In this “Homecoming Sketch,” G. Hervey Dickey tells the fascinating, behind-the-scenes story of the government’s decision to build a huge ammunition manufacturing plant and storage facility near a small, truck-farming town in Gibson County.

“The arsenal was a result of England and France having been at war with Germany,” recalls Mr. Dickey.

“England needed ammunition, and they knew a plant in England would be bombed, so they asked the U. S. to make ammunition and load it on English ships.”

“It was decided that a plant should be located on two major railroads and far enough from the coast so that it could not easily be reached during an invasion.  Also, it had to be far enough from the Mississippi River that enemy submarines or boats could not reach the plant.”

“At that time (1940), the major railroads had offices in Washington, D. C.  The Illinois Central representative heard of the plans to build a plant and he wanted to locate the plant on the I. C. railroad.  His brother was in charge of the I. C. railroad’s industrial office in Chicago.  The two brothers arranged to have U. S. Army representatives look at location sites on the I. C. railroad.”

“The Washington I. C. representative was friends with Mr. Bond Wilkinson, the I. C. agent at Jackson, Tennessee.  It was arranged for Colonel Holmes and two other Army officers to go to Jackson to look for a site for the proposed plant.”

“The Army officials came with a view of finding one tract of land that would be large enough for the entire plant.  The land at Jackson, however, was not suitable, because the land south of the city would overflow, and the land to the north was not (geographically) satisfactory.”

“So the men were ready to move on to Corinth, Mississippi.”

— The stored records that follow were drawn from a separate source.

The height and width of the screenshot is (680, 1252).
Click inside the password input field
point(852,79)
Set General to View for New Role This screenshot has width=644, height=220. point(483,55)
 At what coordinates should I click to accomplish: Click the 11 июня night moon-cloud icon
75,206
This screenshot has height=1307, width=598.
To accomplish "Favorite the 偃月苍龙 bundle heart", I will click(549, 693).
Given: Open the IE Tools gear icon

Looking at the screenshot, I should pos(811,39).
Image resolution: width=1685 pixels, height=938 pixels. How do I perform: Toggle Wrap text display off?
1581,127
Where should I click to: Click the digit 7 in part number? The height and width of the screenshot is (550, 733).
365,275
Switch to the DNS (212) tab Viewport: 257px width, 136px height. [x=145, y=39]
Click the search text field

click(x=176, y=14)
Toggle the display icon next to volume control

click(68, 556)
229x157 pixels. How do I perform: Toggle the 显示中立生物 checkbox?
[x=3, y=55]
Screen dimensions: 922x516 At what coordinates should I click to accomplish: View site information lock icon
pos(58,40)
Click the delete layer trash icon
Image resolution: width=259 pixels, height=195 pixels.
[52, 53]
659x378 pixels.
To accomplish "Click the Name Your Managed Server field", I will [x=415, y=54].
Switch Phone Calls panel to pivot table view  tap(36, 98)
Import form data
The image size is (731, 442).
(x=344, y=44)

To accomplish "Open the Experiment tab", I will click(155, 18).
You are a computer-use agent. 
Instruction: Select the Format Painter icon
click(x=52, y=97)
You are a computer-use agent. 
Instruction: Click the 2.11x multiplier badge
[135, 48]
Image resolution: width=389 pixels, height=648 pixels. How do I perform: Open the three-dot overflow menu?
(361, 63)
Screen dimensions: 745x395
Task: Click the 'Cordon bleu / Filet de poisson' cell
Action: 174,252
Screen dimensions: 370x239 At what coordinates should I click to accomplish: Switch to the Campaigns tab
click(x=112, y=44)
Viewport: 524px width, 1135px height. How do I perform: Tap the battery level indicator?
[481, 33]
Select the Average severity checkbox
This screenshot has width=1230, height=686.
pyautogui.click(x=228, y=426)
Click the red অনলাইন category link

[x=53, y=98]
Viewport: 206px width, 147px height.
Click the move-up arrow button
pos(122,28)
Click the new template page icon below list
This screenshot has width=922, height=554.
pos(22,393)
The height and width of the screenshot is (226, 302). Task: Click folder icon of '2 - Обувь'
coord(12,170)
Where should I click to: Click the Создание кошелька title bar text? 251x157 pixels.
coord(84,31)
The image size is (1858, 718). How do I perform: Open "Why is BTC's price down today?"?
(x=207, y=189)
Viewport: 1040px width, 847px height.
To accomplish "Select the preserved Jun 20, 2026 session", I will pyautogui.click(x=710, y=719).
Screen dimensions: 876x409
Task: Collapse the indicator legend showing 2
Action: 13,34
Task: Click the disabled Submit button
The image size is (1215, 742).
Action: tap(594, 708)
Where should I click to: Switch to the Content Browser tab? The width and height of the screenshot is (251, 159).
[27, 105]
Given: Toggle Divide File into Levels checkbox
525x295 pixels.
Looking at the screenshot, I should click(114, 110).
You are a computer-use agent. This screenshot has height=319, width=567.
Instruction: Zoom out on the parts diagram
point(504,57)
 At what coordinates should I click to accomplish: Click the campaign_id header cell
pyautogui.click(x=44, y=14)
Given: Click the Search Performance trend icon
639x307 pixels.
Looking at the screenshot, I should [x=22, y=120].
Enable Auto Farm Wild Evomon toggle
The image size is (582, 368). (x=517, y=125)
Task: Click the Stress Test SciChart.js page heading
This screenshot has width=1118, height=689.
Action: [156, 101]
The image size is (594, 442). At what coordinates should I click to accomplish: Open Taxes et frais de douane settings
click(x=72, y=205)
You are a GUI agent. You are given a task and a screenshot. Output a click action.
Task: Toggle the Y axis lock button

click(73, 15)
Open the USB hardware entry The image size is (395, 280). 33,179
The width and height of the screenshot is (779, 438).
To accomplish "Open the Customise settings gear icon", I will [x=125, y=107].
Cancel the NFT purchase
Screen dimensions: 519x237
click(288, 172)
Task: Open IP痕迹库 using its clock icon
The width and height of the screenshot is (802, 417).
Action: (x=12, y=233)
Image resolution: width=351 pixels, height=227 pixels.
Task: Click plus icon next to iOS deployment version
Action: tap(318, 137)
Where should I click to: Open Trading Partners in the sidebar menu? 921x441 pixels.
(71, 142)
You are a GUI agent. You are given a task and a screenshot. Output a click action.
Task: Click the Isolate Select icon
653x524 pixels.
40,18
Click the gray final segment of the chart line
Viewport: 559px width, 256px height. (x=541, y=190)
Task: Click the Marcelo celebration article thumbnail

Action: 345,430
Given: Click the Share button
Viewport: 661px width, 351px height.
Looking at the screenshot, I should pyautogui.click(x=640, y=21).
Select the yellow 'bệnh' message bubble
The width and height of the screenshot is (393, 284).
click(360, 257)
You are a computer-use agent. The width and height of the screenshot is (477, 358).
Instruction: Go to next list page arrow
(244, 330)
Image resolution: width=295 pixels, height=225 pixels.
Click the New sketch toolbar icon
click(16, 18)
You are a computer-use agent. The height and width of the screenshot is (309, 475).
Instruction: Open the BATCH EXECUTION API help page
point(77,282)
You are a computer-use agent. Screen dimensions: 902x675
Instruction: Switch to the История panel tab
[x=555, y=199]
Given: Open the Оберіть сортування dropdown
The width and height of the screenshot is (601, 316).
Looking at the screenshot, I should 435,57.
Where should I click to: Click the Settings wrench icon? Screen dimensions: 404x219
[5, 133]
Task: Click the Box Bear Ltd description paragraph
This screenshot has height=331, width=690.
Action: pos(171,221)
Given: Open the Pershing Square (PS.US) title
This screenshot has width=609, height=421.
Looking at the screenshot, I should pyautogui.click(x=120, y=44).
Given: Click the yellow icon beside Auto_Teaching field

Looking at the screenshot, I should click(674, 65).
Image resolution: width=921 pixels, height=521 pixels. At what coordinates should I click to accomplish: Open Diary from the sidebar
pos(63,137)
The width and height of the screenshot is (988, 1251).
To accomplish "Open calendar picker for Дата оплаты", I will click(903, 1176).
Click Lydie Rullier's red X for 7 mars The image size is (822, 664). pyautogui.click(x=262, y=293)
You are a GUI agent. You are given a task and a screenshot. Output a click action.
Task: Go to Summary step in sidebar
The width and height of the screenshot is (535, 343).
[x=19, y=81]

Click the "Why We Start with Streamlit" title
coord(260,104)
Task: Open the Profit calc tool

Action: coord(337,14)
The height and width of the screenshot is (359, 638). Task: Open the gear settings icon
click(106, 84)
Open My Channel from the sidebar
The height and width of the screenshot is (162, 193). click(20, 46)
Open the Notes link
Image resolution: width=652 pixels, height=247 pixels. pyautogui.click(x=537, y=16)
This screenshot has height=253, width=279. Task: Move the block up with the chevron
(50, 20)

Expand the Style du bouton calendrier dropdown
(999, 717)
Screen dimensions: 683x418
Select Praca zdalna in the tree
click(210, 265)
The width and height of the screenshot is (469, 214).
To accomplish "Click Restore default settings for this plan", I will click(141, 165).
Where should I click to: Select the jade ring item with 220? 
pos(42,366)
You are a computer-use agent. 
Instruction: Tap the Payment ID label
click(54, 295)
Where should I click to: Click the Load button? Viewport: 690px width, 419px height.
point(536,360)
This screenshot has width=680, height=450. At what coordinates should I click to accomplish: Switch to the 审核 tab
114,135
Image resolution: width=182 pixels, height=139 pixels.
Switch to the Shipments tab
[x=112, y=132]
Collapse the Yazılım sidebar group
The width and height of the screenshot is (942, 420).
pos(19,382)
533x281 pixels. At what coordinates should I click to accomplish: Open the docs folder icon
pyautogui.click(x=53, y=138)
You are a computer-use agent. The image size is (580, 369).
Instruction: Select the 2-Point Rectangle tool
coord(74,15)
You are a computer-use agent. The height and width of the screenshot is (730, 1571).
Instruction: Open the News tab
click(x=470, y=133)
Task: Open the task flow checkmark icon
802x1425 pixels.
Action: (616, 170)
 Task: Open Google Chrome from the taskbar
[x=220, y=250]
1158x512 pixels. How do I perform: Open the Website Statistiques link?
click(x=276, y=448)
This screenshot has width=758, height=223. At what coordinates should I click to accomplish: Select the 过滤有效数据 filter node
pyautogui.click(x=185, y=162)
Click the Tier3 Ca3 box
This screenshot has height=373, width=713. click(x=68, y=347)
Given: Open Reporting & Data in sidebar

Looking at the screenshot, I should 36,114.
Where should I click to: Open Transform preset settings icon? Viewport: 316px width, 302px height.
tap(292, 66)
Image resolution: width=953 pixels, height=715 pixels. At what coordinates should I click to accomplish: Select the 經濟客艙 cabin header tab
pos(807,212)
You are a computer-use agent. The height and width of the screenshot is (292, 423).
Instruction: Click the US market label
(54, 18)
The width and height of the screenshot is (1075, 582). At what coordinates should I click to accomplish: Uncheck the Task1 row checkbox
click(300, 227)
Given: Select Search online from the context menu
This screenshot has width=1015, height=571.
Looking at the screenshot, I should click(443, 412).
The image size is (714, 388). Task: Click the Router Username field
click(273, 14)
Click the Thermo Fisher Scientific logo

“Mr. Wilkinson and I were working very closely on the I. C. industries.  He asked the Washington men to allow him to contact me.  I told them there was no one tract of land east of the Mississippi River sufficient for the plant, but I felt certain I could get several pieces of land together and have the acreage they needed.”

“The men from Washington replied, “Can you do this?”
“I told them I could, and the result was they came up to Milan and eventually, the farms and other land in the arsenal area were purchased for the present arsenal site.”  (The arsenal covered 28,372 acres.)

“When it was decided that the plant should be located in Milan, there was a tremendous amount of politics involved.  The utmost secrecy had to be observed.”

“We had to contact men high up in Washington, D. C.  It was so secretive that even the Secretary of State and Senator from Tennessee had no knowledge of it.  Cordell Hull, Secretary of State knew nothing about the plant.  He was in the Washington train station about to leave on a vacation.  John Denney contacted Mrs. Hull and she had her husband paged in the station.  He cancelled his vacation to devote his attention to the plant coming to Milan.”

“Senator McKellar, who was living in Memphis knew nothing of the arsenal.  Mr. Ben Ivy King went so see him.  They met at the Gayoso Hotel and Ben Ivy King told Senator McKellar about his arsenal.  The Senator left immediately on the next train for Washington.  He and Cordell Hull went to work to make sure the plant would be located in Milan.”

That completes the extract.